A surpresa se deu devido a minha ignorância quanto a existência do livro, e a necessidade de conhecer a obra por trás de um dos meus filmes favoritos. Quando uma obra literária é adaptada para outra mídia (majoritariamente o cinema), é natural que ajam mudanças em ordem dos fatos da trama, seu desenvolvimento, ocultação e até mudanças na história, tudo para se adequar a uma nova linguagem, mas eu realmente não estava pronto pra avalanche de coisas diferentes.
Acho que é impossível falar sobre o livro sem tentar traçar um paralelo ao sucesso cinematográfico. O que temos aqui é uma obra completamente diferente, em alguns pontos até mesmo oposta que a que todos estávamos acostumados. Escrita de maneira coloquial e repleta de erros de grafia (intencionais, pois se trata do próprio Forrest narrando a sua história), Gump é um agente direto nos acontecimentos à sua volta, passando longe da sua versão alheia e passiva aos fatos e pessoas que temos na adaptação. E isso é só o começo.
A jornada de Forrest no livro é extensa e cheia de detalhes em um nível incapaz de ser transformada em um filme, mas o mais importante e marcante ponto impresso em cada página é o alto teor ácido das críticas à sociedade americana realizada pelo autor, Winston Groom. Seja por uma impressão direta do protagonista quanto pelo mesmo narrando fatos que presenciou de uma maneira imparcialmente obtusa, Groom dispara sobre muitos dos podres que permeia os alicerces do bastião do mundo livre: discriminação, racismo, machismo, líderes despreparados, guerra sem sentido, abuso de drogas (lícitas ou não), libertinagem sem consequência, violência urbana, a lista é grande.

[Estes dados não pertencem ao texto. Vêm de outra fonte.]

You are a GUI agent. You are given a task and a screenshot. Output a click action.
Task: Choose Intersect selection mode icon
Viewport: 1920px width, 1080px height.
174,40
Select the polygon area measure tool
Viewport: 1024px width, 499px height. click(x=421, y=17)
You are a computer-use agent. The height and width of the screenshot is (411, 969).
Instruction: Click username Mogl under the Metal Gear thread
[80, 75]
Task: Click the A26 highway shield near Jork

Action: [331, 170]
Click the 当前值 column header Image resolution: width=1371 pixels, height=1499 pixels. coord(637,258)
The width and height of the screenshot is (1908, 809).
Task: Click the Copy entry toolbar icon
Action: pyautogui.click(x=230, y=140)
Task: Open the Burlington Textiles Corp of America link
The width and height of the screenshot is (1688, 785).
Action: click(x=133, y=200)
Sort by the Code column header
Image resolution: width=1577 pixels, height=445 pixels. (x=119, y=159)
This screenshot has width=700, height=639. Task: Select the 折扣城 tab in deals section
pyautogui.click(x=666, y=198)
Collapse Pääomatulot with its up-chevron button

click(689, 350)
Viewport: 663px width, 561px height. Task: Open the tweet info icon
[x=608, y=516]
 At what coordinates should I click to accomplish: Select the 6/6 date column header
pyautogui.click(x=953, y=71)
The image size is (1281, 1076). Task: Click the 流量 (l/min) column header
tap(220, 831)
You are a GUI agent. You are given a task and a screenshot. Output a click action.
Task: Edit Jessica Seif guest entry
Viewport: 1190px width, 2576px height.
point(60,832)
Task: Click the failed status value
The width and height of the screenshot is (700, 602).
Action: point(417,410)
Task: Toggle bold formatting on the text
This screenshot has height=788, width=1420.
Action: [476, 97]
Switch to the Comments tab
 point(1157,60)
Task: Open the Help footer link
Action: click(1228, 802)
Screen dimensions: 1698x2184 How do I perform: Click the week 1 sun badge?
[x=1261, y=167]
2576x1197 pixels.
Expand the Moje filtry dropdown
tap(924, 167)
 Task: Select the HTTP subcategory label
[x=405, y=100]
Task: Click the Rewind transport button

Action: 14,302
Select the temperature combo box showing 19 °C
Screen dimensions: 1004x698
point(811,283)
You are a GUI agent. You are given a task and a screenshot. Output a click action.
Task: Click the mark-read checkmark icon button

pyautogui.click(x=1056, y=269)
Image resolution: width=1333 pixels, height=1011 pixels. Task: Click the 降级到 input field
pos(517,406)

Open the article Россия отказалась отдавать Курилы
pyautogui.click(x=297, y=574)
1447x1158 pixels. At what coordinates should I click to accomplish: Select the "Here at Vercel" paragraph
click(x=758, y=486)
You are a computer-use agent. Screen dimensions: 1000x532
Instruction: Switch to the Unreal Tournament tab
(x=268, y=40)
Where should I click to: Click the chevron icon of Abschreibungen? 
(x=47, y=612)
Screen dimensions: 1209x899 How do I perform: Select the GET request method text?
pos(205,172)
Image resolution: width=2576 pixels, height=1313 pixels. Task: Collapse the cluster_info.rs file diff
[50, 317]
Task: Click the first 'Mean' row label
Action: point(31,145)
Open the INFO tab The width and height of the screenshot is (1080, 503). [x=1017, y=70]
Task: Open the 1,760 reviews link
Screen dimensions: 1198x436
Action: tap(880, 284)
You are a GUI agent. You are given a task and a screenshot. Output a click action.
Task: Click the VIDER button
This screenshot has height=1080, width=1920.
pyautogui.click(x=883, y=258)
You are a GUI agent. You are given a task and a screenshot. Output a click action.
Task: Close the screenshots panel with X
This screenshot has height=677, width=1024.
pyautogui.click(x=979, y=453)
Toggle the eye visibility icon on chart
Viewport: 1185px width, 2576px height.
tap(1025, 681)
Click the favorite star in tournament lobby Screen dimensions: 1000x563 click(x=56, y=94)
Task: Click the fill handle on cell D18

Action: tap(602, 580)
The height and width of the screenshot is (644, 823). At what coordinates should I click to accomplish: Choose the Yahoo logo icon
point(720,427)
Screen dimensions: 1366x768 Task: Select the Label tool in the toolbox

Apesar do peso das críticas, a leitura consegue ser incrivelmente leve e divertida, repleta de passagens engraçadas ao nível de uma comédia pastelão. Esqueça também o fim poético igual ao filme, por mais que a capa e contracapa (além da capa dupla de proteção) sejam referências diretas à película, nada daquilo se encontra aqui, e arrisco dizer que da maneira original é bem melhor.
A edição da Aleph, pra variar, está de cair o queixo, em capa dura com relevo além da mencionada proteção dupla face. O interior do livro é em papel pólen de excelente qualidade, com o texto escrito em caracteres grandes e em azul escuro, que eu pensei de início que iria se tornar enjoativo, má é bem tranquilo de ler até mesmo por períodos prolongados. Como extras, alguns capítulos possuem ilustrações em página inteira ou dupla pelo quadrinista Rafael Coutinho, filho do gênio Laerte Coutinho. Ao final do livro, como de costume nessas edições, somos apresentados a um ensaio sobre o livro e seu paralelo com o filme por Isabelle Roblin, francesa, especializada em literatura contemporânea, de longe um dos melhores artigos nesse estilo de extra que já li.
Obviamente um livro com um tratamento gráfico desse nível não iria sair barato. No lançamento o preço estava na faixa de 80 golpinhos satânicos, e esse preço hoje caiu para 56 mangos (o menor encontrado sem muito esforço). Nesse preço ele acaba se tornando realmente um item para quem é fã, mas é uma bela aquisição tanto pela beleza quanto pela qualidade da obra e o choque quando você a compara com a adaptação.